Probably one arrogant man in the house was enough, she decided with faint humor.
Having been raised essentially without men, Serena found them amusing and impossible by turns. Fascinating, too. Rather like large cats. Really large. But, as G’mom had assured her granddaughter many times, Men aren’t worth the trouble of housebreaking.
Serena had always taken her grandmother’s words at face value. Only when she grew older did she wonder why—if men were that much trouble—women went to such unlikely extremes of dress and cosmetics to get one of their own.
Garrison’s friendly hazel eyes smiled at her. Two warm hands surrounded her own. Softly curling chestnut hair caught and held light as he gave her a slight bow.
“My pleasure, Ms. Charters. Or may I call you Serena?” Garrison asked.

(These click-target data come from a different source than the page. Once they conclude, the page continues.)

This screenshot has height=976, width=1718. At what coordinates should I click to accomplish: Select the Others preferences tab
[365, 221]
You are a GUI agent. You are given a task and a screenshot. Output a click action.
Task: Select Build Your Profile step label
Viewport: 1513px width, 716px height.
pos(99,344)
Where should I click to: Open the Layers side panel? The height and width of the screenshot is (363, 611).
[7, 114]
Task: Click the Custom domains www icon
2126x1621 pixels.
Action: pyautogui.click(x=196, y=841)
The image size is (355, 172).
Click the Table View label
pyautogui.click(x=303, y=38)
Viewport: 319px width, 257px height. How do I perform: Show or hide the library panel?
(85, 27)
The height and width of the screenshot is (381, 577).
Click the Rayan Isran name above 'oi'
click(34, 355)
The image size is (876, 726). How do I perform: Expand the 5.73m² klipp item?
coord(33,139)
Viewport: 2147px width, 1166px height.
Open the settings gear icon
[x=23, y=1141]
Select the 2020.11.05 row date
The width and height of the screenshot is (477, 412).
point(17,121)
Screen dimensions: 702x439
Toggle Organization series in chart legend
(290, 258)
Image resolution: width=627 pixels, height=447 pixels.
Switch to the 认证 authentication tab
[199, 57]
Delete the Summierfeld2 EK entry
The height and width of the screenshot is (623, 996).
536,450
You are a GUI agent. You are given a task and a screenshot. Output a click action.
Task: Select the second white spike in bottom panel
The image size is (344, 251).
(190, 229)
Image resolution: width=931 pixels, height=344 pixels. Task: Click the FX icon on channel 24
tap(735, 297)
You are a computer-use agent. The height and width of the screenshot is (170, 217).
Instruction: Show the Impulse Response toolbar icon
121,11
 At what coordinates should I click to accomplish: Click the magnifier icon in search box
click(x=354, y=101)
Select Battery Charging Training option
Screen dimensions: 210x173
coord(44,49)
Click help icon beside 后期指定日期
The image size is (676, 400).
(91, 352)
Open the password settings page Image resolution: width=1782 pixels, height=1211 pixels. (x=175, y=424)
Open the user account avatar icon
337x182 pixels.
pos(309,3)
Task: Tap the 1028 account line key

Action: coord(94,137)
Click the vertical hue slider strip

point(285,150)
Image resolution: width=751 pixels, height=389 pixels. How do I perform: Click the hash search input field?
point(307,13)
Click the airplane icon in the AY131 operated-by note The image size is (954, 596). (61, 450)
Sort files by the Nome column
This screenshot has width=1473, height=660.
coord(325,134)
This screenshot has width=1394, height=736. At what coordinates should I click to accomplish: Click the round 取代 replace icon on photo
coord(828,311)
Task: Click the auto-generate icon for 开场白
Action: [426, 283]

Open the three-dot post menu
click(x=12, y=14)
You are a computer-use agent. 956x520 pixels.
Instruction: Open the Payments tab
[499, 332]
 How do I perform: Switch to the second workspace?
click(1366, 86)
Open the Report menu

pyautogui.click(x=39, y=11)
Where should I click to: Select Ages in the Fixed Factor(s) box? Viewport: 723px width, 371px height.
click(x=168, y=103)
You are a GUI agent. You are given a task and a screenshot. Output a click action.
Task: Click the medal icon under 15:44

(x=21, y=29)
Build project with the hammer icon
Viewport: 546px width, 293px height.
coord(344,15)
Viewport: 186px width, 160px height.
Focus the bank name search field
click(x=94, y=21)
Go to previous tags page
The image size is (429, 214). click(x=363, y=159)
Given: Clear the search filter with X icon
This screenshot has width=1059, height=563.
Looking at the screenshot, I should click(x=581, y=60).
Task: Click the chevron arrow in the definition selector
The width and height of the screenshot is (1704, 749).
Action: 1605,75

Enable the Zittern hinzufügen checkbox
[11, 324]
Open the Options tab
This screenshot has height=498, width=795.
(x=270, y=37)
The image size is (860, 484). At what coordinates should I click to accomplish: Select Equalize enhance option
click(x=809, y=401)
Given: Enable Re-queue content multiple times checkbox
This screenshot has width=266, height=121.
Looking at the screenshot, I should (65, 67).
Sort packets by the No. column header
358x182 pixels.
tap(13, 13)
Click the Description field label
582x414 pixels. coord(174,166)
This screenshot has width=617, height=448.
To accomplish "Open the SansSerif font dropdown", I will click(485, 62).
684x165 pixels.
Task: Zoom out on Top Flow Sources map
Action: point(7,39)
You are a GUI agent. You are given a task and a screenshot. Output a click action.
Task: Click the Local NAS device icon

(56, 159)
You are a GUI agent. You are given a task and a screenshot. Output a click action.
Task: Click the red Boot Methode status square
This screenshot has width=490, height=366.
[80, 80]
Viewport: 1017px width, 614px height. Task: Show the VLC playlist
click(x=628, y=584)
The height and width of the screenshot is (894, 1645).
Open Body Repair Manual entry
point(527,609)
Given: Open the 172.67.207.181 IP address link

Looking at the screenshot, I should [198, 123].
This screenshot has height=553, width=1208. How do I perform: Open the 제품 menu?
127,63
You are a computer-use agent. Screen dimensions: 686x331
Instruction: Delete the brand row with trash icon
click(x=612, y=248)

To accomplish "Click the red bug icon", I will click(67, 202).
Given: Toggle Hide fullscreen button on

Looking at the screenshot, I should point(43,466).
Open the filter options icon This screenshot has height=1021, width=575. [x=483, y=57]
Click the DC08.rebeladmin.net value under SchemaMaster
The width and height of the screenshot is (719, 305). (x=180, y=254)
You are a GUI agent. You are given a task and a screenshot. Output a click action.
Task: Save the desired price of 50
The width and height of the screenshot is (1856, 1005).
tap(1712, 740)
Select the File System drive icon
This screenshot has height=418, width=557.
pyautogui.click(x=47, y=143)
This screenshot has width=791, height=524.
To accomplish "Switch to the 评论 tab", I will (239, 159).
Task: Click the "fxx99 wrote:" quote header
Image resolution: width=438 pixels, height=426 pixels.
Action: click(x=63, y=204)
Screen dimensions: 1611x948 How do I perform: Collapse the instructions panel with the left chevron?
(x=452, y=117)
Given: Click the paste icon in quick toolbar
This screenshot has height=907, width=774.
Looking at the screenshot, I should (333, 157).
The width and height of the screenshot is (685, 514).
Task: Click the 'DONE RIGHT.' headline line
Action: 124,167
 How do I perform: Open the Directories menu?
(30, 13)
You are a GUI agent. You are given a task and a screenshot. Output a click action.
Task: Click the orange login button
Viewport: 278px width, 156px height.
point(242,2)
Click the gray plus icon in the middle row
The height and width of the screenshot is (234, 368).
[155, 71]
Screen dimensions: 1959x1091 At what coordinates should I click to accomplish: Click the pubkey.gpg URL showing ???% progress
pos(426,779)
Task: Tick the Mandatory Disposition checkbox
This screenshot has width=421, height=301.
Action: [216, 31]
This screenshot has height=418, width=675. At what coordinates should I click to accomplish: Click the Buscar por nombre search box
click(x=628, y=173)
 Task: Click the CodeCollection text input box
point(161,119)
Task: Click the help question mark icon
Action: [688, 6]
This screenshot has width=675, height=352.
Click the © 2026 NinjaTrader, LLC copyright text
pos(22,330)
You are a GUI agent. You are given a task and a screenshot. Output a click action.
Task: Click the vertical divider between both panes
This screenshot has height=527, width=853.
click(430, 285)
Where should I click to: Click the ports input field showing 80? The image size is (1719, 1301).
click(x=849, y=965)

She wondered if a woman had ever refused him. “Serena is fine, Mr. Warrick.”
“Oh, please,” he said, laughing. “There’s only one Mr. Warrick here, and that’s Granddad. I’m Garrison, chief flunky for the House of Warrick.”
Cleary gave her son a sidelong glance that he ignored.
Serena hid a smile. Perhaps a possessive mother was the reason that the charming young scion didn’t have a wife at his side.
“Enough nonsense,” Warrick said curtly. “Bring me the bloody sheets now.”
Garrison rolled his eyes but made no other objection. “If I may . . . ?” he asked, holding out his hand for the portfolio.
For an instant Serena’s fingers tightened on the leather. A peculiar sense of possessiveness gripped her. She had to force her hands to loosen. It was ridiculous to be so wary. The man who owned the baronial splendor surrounding her certainly wouldn’t simply grab four leaves from a manuscript nobody had ever heard of.
“Of course,” she said.
She handed over the leather portfolio and told herself she was an idiot for the silent cry of objection that rose within her when the pages left her hand. She was acting like a mother cat with only one kitten.
It was an effort, but she forced herself not to follow Garrison as he crossed the costly rug and laid the portfolio on an antique table in front of his grandfather. The surface of the table gleamed with a mosaic of semiprecious gems—lapis and malachite, ivory and ebony, carnelian and mother-of-pearl. For all the attention Warrick paid to the table, it could have been made of clay.
With surprisingly nimble fingers, he undid the buckle on the portfolio and opened the leather wide with the impatience of a conquering knight spreading a woman’s thighs. Silence filled the huge room while he turned the first sheet, then the second, the third, the fourth.
He looked up, pinning her with dark eyes. “Where did you get these?”
“I inherited them from my grandmother.”
He said something that she couldn’t hear, something that sounded very much like bullshit.
“Excuse me?” Serena said.
“Where are the rest of the sheets?”
Serena was sure that hadn’t been what the old man said, but she answered anyway. “This is all I have.”
He snorted. “Likely story. Want to try again? Where are the rest of the sheets?”
“Yes, let’s try again,” Serena said tightly. “I don’t have any other pages.”
Warrick gave her a look out of eyes that had faded from their original brilliant blue but had lost none of their searching clarity. “When did she die?”
“A year ago.”
“Why did it take you so long to get these appraised?”
Irritation flared. Serena subdued it and tried to remember that Warrick had the reputation of being as brilliant an appraiser as he was rude. Even so, she had no intention of going over the whole sad, sordid tale of her grandmother’s death.
“I’m a busy woman,” Serena said through her teeth.
“And I’m an old man. I don’t have time to waste with a clever young baggage who thinks to take up where her purported relatives left off.”
She stared at him, wondering suddenly if he wasn’t more than a little bit senile. “I’m afraid I don’t understand.”